--- START ---

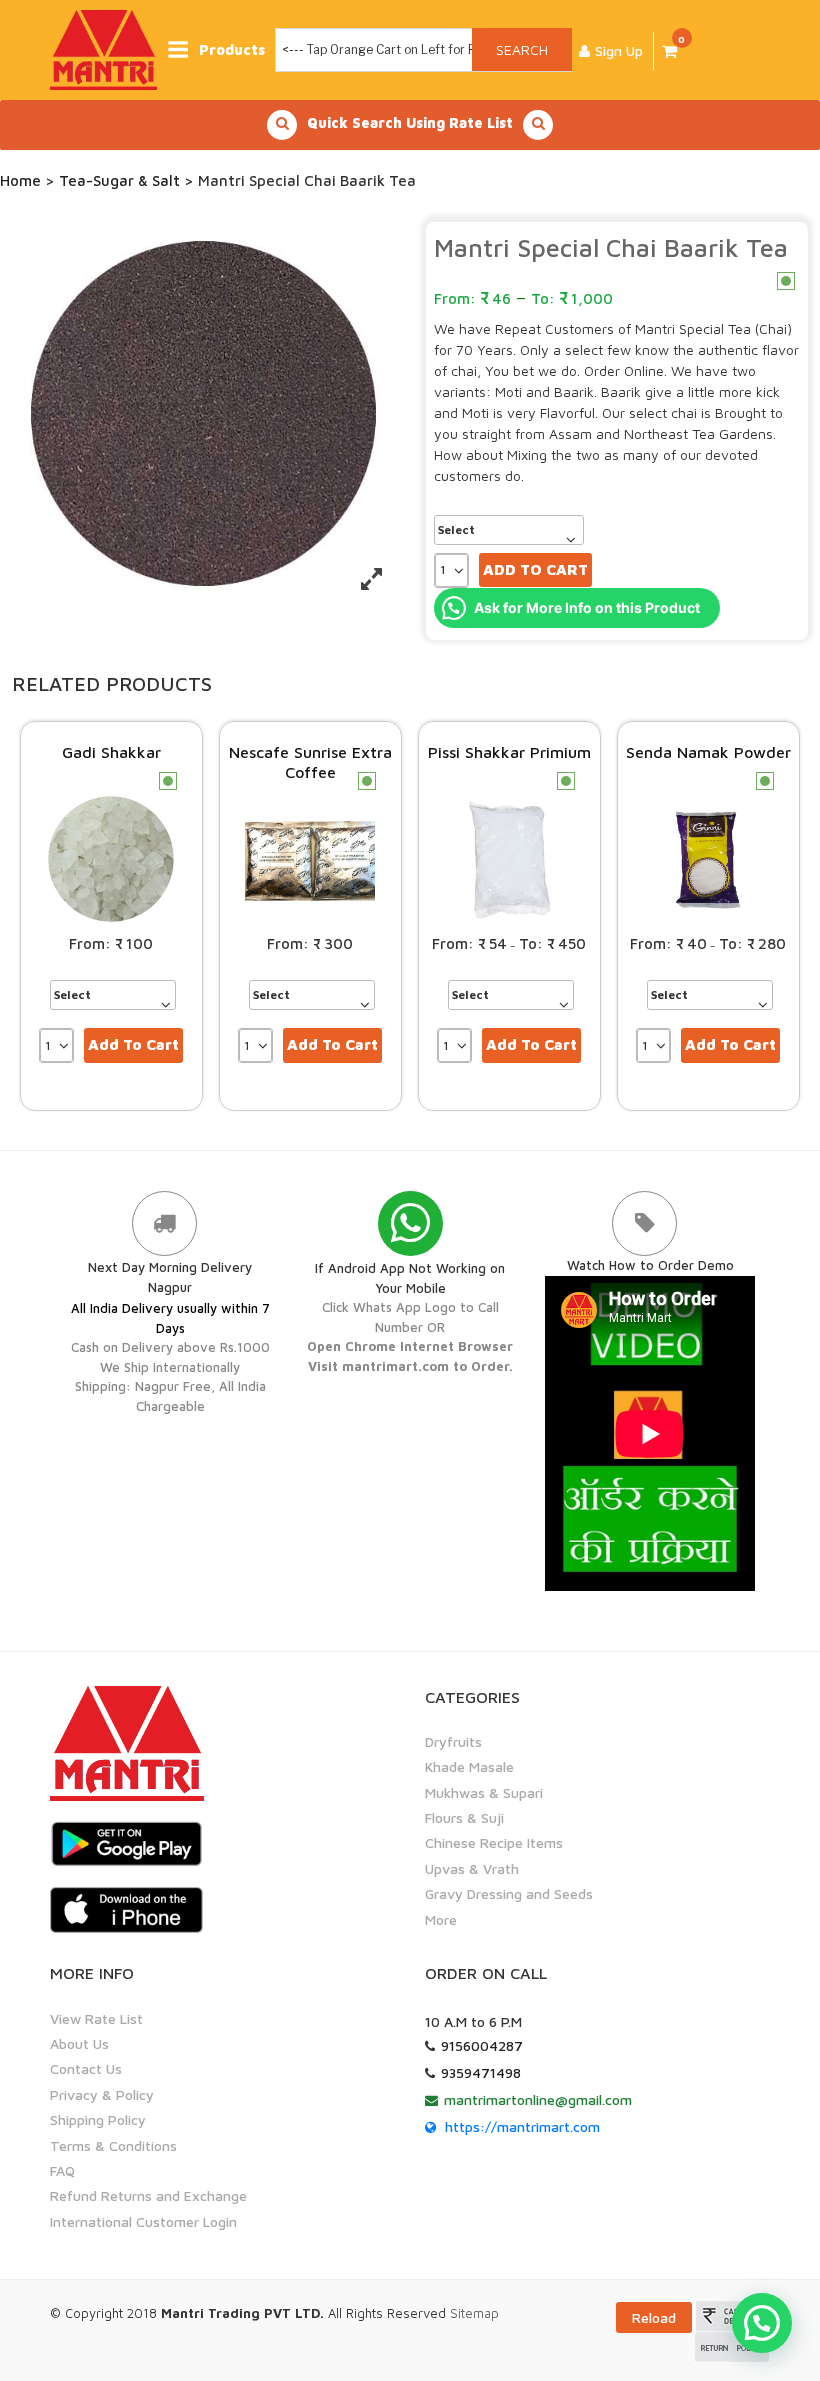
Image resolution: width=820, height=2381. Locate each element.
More (441, 1919)
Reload (654, 2317)
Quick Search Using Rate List (410, 122)
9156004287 (482, 2045)
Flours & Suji (464, 1817)
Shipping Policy (98, 2119)
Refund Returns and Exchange (148, 2195)
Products (232, 49)
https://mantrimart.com (522, 2126)
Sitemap (474, 2313)
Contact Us (86, 2068)
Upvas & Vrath (472, 1868)
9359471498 (481, 2072)
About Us (79, 2043)
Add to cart (535, 569)
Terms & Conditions (113, 2145)
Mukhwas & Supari (484, 1792)
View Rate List (96, 2018)
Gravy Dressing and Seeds (509, 1893)
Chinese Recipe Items (494, 1842)
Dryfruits (453, 1741)
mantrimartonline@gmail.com (538, 2099)
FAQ (62, 2170)
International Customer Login (143, 2221)
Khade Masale (469, 1766)
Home (20, 180)
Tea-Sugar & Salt (119, 180)
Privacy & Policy (102, 2094)
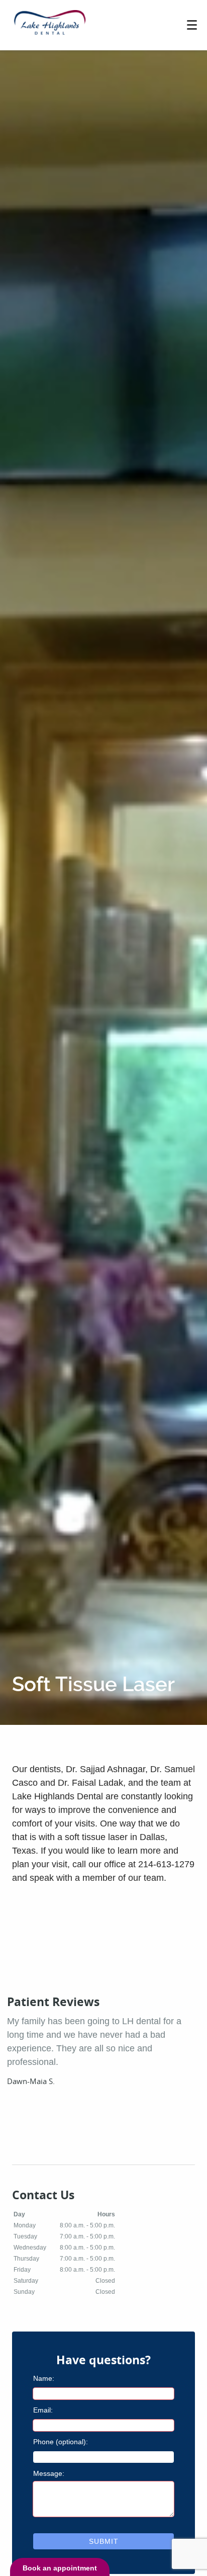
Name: (43, 2378)
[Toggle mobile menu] (192, 25)
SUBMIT (104, 2541)
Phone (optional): (60, 2442)
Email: (43, 2410)
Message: (48, 2473)
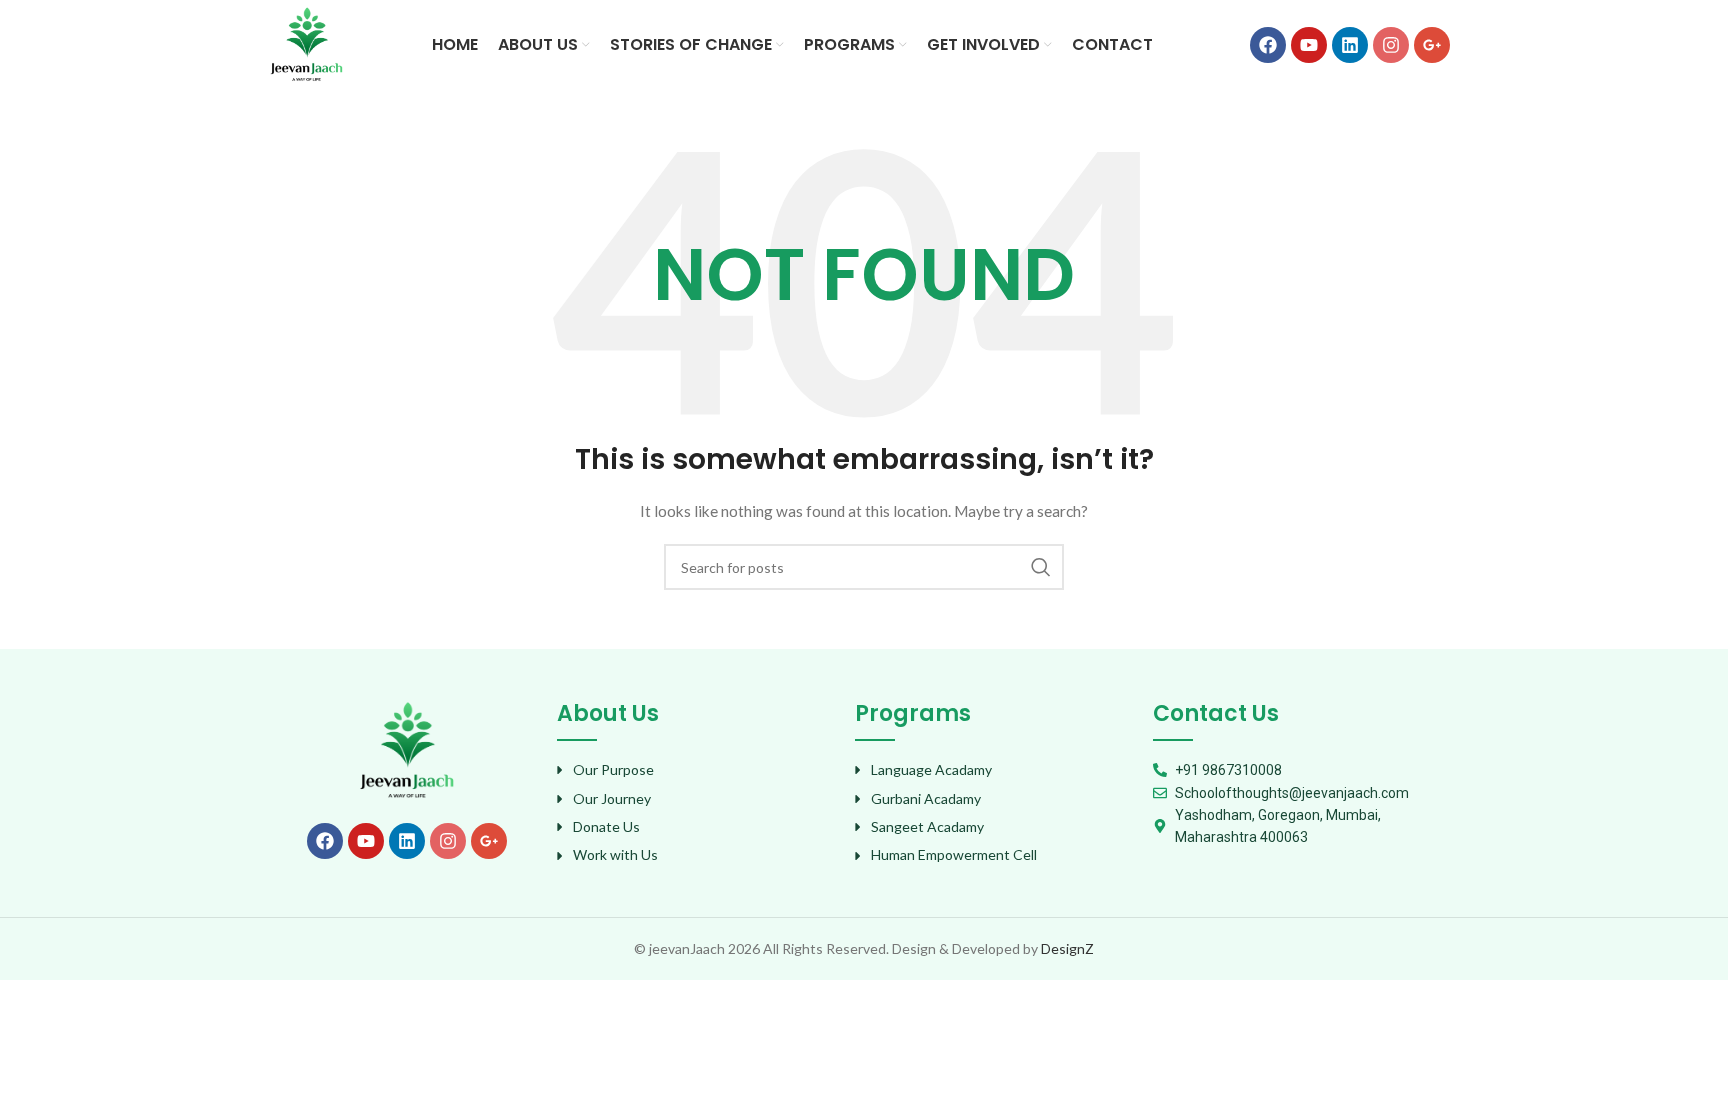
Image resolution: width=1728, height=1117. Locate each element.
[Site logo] (306, 43)
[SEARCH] (1041, 567)
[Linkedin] (1350, 45)
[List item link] (696, 770)
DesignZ (1067, 948)
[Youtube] (1309, 45)
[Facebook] (1268, 45)
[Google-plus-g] (1432, 45)
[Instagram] (1391, 45)
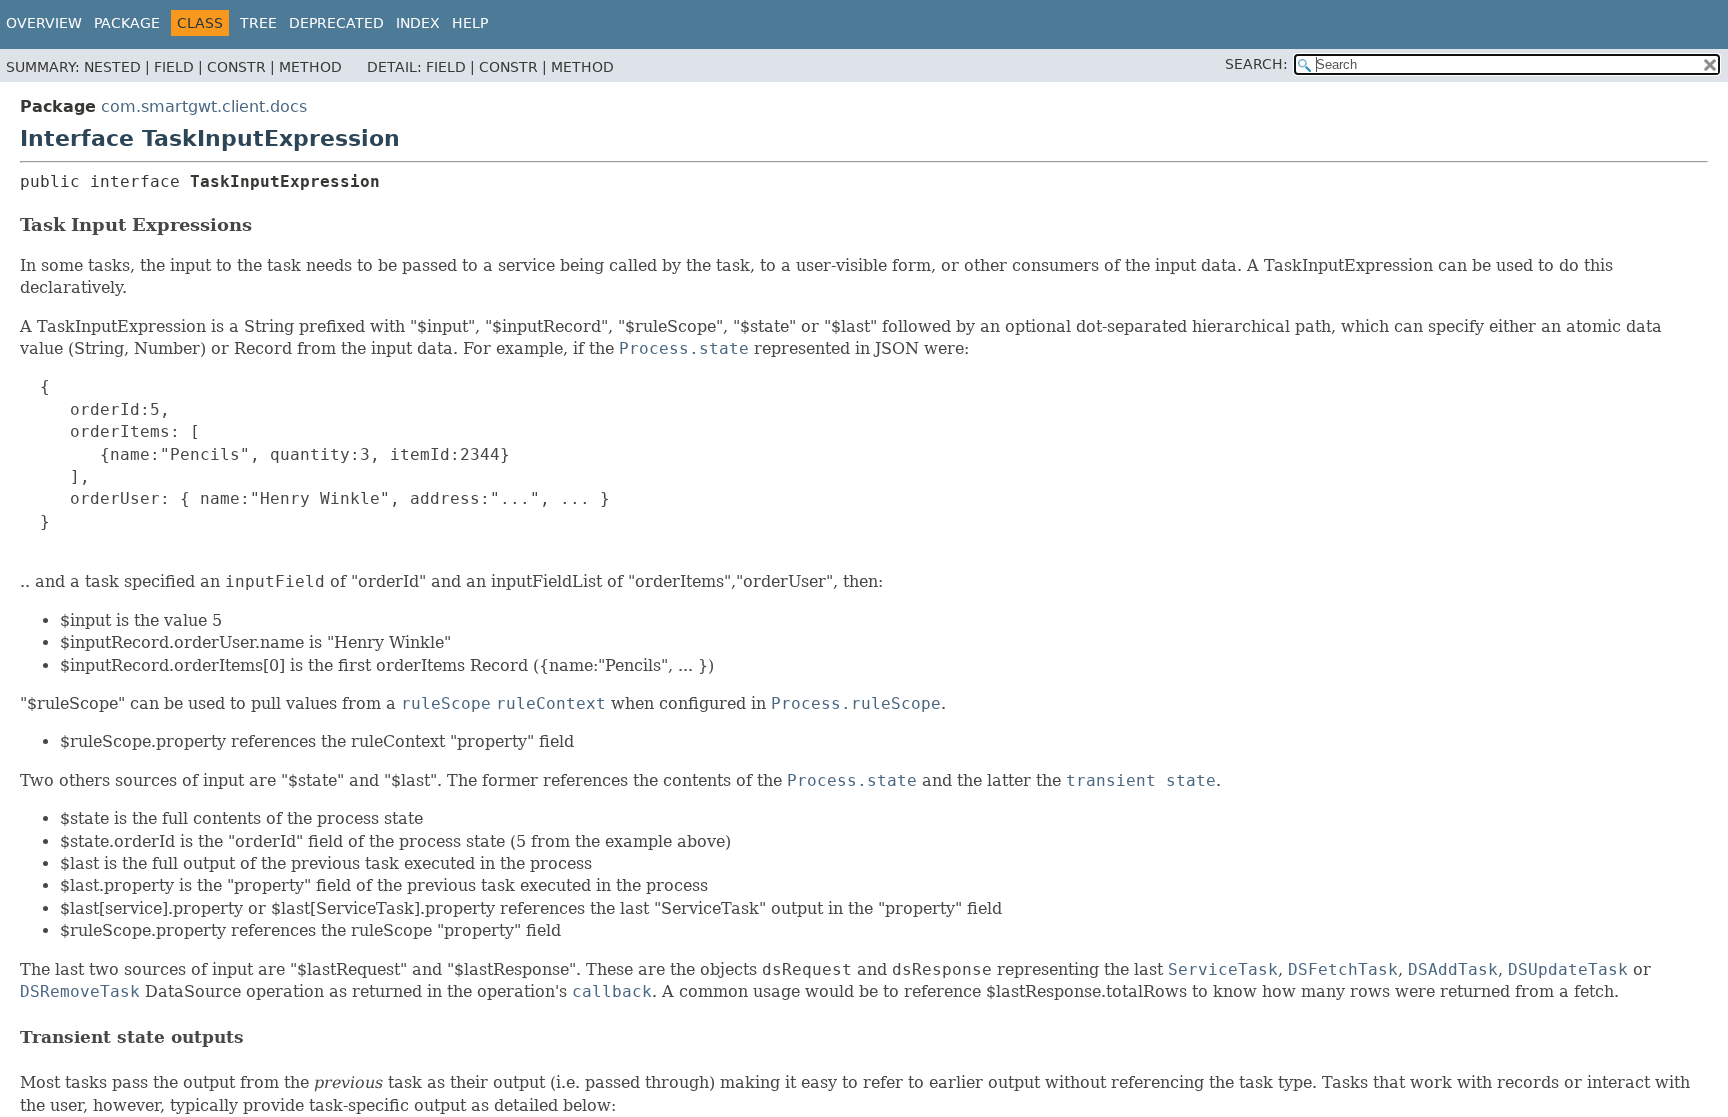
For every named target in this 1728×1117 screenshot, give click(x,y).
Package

--- END ---

### Action item
Whenever a line of the data contains "resolution", it counts; state how many such lines there are, with nothing added.

### Response
2